_Problem to solve_:
Switch "GUI agent" to "screen agent" in the rows from the start up to and including the line with "Newsletters is located", and give only those lines again with everything else unchanged.

_Input records_:
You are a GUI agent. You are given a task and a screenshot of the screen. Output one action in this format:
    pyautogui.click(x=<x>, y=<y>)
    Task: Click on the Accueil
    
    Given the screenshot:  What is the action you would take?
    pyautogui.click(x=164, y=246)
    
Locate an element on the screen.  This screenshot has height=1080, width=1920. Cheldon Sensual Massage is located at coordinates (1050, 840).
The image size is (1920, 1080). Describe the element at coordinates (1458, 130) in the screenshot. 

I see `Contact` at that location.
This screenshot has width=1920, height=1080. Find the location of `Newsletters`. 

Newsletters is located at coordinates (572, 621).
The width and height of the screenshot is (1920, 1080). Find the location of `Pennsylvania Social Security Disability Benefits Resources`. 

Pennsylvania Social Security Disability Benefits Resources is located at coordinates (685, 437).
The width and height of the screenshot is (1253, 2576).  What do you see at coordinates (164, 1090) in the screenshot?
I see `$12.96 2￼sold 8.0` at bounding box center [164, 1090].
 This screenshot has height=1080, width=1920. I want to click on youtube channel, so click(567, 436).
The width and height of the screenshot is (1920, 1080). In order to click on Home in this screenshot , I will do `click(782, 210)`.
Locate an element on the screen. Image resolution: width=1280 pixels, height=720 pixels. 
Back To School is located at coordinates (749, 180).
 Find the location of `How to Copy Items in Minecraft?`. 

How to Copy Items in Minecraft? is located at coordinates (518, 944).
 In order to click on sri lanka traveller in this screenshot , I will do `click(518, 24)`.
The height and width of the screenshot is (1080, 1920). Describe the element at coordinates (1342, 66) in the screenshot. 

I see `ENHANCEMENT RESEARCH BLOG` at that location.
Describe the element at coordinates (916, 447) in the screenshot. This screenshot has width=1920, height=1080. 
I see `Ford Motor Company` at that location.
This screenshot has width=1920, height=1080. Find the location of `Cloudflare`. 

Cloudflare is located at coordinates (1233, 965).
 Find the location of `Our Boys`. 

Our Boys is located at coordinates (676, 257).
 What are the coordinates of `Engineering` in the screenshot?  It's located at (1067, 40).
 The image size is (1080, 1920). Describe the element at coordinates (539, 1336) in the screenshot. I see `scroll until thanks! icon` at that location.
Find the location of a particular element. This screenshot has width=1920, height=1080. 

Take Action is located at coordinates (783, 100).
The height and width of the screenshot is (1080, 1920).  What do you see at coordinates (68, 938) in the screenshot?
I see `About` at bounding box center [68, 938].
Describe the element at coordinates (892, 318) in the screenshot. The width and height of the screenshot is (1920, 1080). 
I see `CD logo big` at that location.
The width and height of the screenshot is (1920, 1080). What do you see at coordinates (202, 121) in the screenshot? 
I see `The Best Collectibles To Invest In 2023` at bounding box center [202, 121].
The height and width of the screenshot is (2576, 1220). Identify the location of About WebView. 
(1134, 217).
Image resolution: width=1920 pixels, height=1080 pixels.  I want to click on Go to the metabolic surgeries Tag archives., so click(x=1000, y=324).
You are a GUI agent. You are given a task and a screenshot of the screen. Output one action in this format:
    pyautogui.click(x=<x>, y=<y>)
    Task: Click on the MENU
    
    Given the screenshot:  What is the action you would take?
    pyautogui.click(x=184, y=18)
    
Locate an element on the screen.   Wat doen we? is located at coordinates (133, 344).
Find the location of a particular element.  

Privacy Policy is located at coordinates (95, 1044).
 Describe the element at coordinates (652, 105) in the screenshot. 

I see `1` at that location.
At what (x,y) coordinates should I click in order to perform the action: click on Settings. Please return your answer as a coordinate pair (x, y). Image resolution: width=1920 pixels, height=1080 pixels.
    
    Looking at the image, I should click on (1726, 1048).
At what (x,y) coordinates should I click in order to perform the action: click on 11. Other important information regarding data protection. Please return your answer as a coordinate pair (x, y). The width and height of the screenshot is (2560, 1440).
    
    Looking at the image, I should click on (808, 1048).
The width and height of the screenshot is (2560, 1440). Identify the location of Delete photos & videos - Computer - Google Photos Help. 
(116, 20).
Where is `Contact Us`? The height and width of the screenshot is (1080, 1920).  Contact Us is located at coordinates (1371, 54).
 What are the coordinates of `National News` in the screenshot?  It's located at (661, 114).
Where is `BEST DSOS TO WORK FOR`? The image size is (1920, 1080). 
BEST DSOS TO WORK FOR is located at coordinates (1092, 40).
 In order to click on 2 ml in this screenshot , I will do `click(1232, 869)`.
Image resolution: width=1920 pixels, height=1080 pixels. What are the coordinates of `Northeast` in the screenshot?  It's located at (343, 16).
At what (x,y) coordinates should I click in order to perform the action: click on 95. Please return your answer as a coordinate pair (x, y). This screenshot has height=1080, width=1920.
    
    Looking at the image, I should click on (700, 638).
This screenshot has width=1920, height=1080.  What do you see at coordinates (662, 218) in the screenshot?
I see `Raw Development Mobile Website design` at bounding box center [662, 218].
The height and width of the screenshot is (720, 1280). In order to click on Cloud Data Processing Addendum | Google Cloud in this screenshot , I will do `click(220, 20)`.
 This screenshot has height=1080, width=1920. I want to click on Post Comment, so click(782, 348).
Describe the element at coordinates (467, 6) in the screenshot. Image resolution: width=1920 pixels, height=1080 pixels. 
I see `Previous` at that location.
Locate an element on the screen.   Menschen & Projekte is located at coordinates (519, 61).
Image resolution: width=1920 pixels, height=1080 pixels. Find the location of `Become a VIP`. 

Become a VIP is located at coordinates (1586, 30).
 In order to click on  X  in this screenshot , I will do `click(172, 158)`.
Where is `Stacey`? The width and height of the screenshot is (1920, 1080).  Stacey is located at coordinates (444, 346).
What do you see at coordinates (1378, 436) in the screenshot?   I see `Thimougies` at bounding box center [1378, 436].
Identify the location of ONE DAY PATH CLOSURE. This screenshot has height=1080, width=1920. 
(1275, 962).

_Task response_:
You are a screen agent. You are given a task and a screenshot of the screen. Output one action in this format:
    pyautogui.click(x=<x>, y=<y>)
    Task: Click on the Accueil
    
    Given the screenshot:  What is the action you would take?
    pyautogui.click(x=164, y=246)
    
Locate an element on the screen.  This screenshot has height=1080, width=1920. Cheldon Sensual Massage is located at coordinates (1050, 840).
The image size is (1920, 1080). Describe the element at coordinates (1458, 130) in the screenshot. 

I see `Contact` at that location.
This screenshot has width=1920, height=1080. Find the location of `Newsletters`. 

Newsletters is located at coordinates (572, 621).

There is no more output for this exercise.